--- RAW DATA ---
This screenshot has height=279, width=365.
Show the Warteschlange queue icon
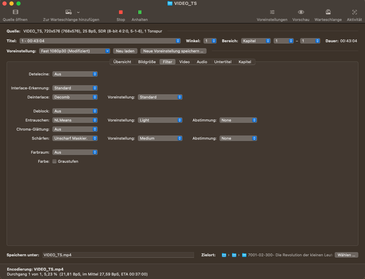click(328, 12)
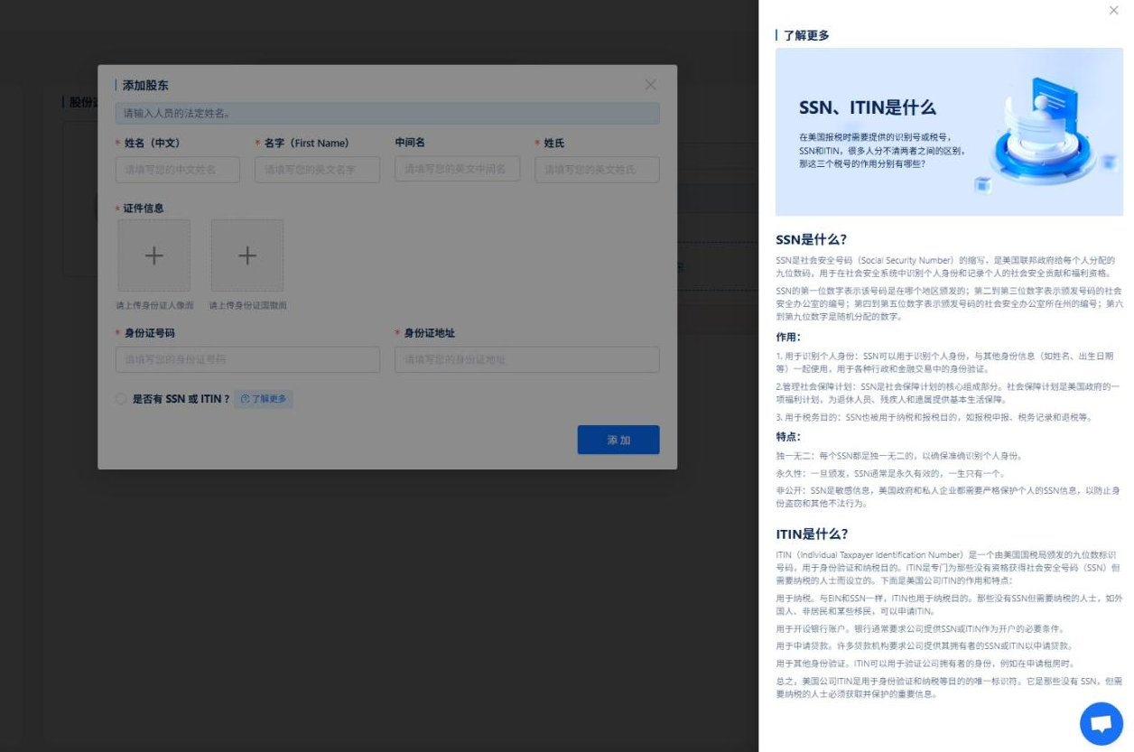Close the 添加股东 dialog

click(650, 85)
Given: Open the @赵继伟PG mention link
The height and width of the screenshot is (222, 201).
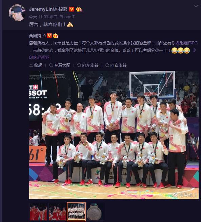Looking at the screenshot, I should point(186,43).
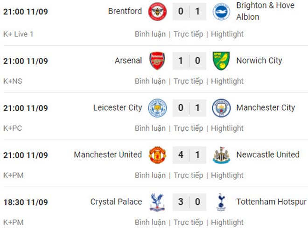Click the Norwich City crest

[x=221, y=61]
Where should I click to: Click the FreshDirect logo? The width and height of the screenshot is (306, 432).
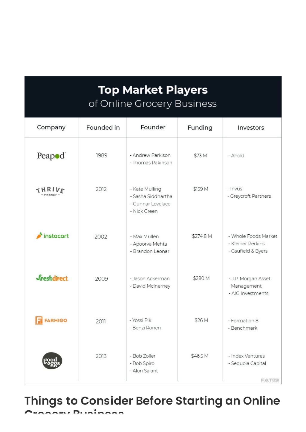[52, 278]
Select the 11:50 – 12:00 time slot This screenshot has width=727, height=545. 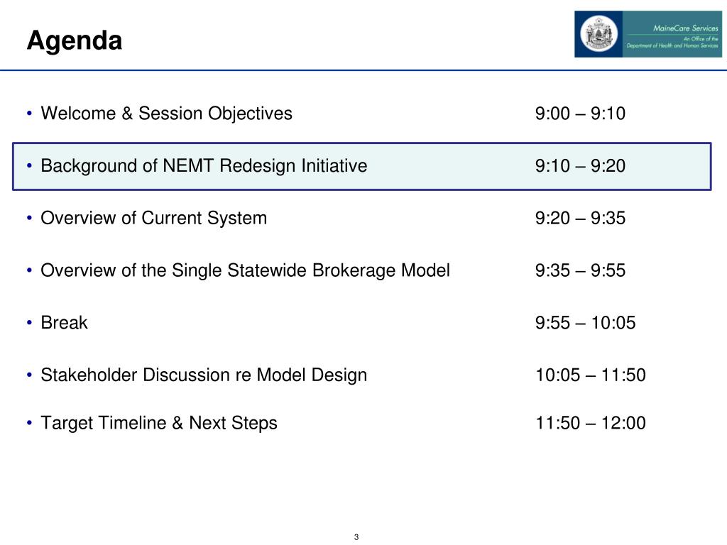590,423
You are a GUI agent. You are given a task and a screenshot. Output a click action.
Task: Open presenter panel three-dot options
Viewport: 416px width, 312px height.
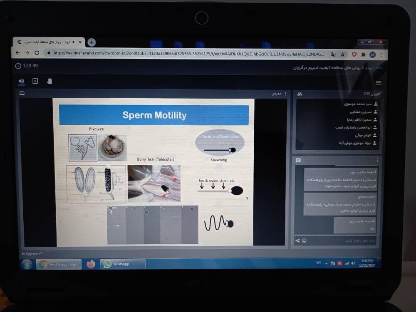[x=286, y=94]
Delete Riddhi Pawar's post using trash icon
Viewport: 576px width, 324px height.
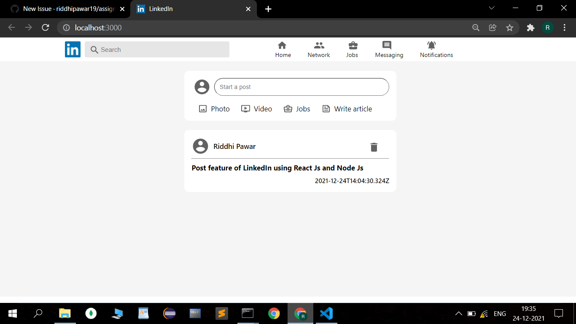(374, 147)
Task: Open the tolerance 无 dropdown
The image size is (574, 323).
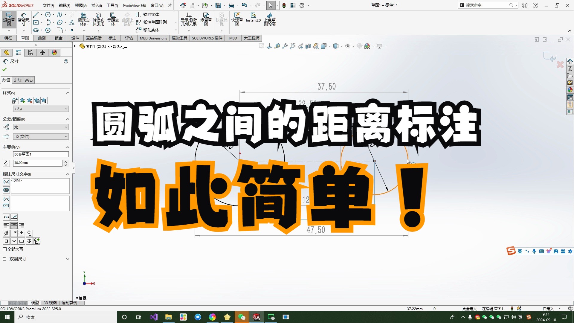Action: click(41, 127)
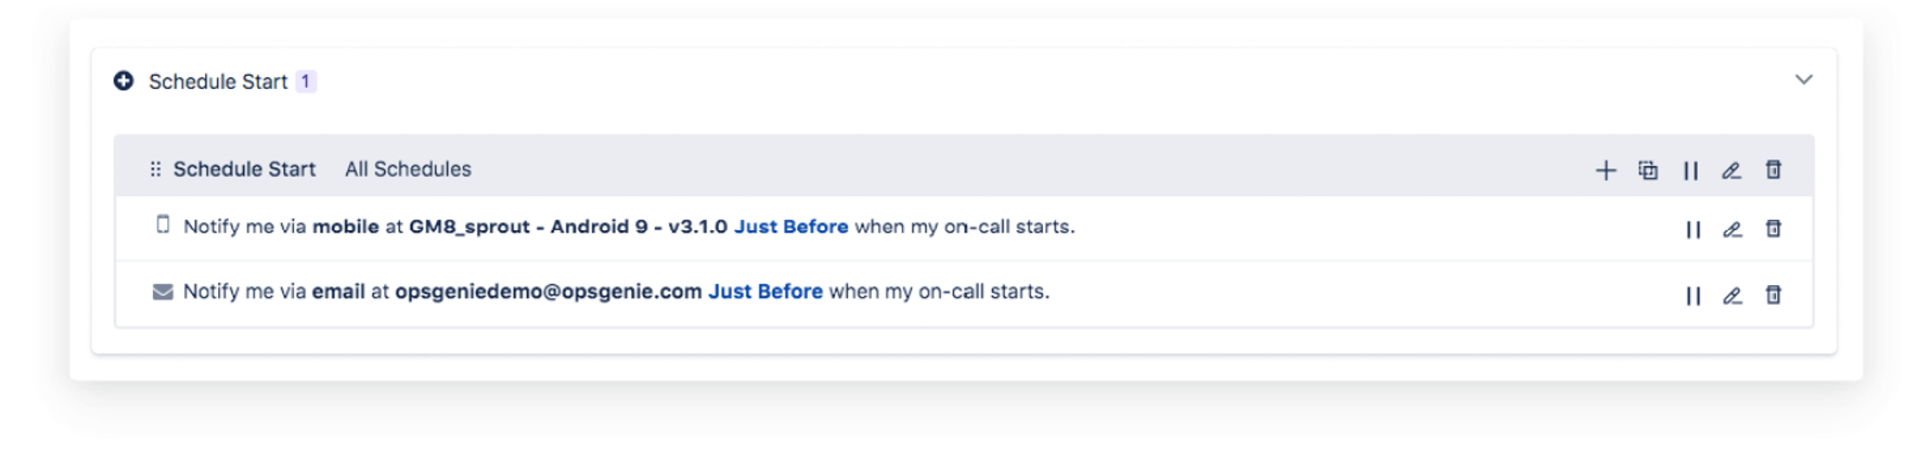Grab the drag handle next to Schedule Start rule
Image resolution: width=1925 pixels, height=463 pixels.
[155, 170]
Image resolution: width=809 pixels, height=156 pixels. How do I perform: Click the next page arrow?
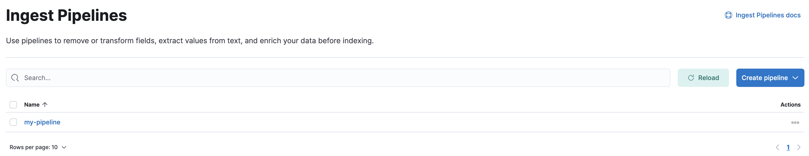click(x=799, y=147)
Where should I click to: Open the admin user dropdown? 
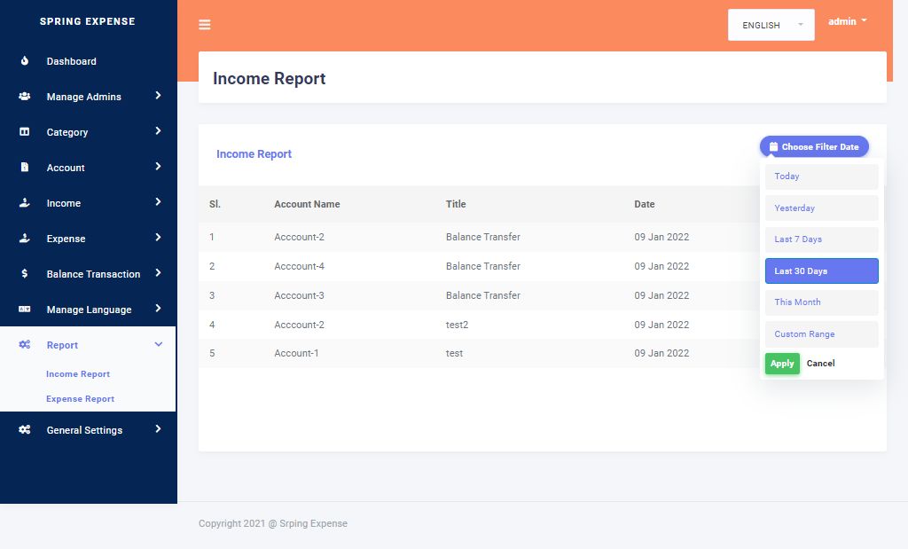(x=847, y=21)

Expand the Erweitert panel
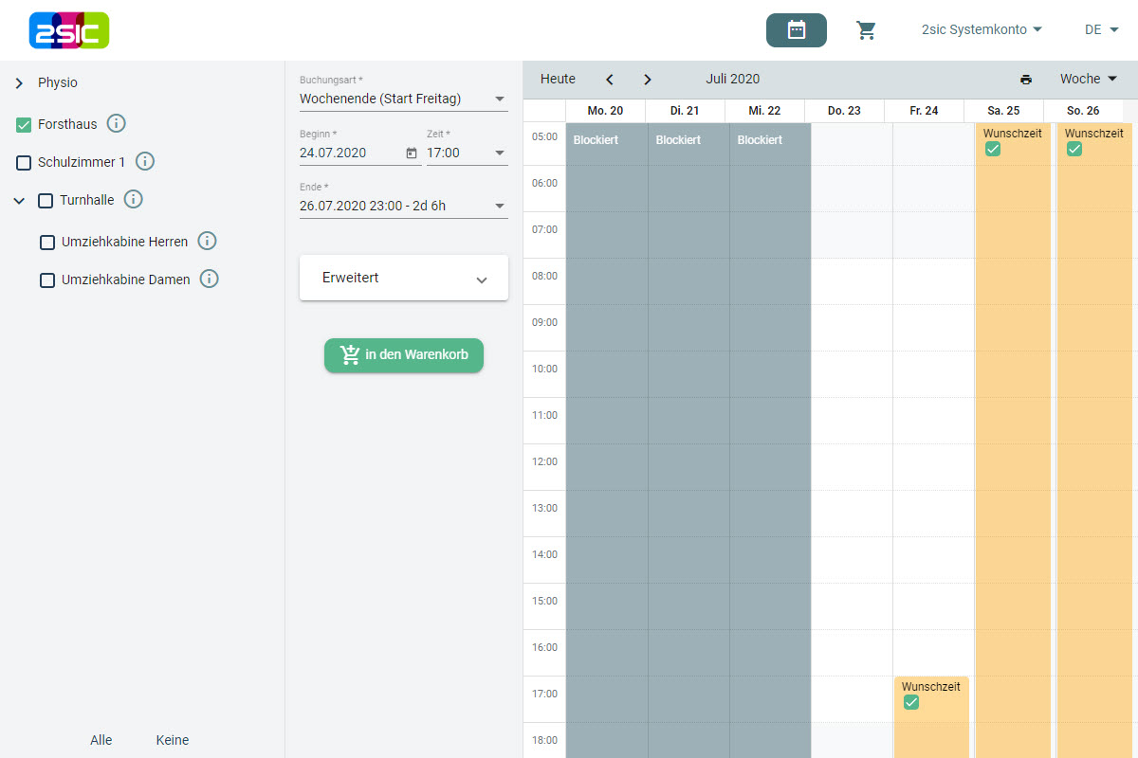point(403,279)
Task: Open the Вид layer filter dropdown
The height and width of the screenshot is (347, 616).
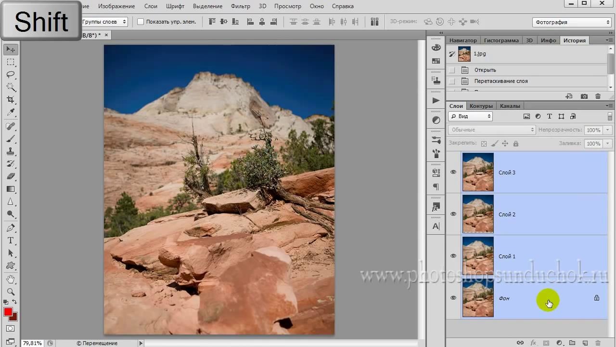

--- PROBLEM TO SOLVE ---
Print everything from the start of the items down through the line containing "[x=221, y=61]", leaving out the pictures.

--- REPLY TO THE TASK ---
This screenshot has height=279, width=365.
Show the Warteschlange queue icon
click(328, 12)
Close the 添加股东 dialog

click(650, 85)
Given: Open the @赵继伟PG mention link
The height and width of the screenshot is (222, 201).
Looking at the screenshot, I should point(186,43).
Click the Norwich City crest

[x=221, y=61]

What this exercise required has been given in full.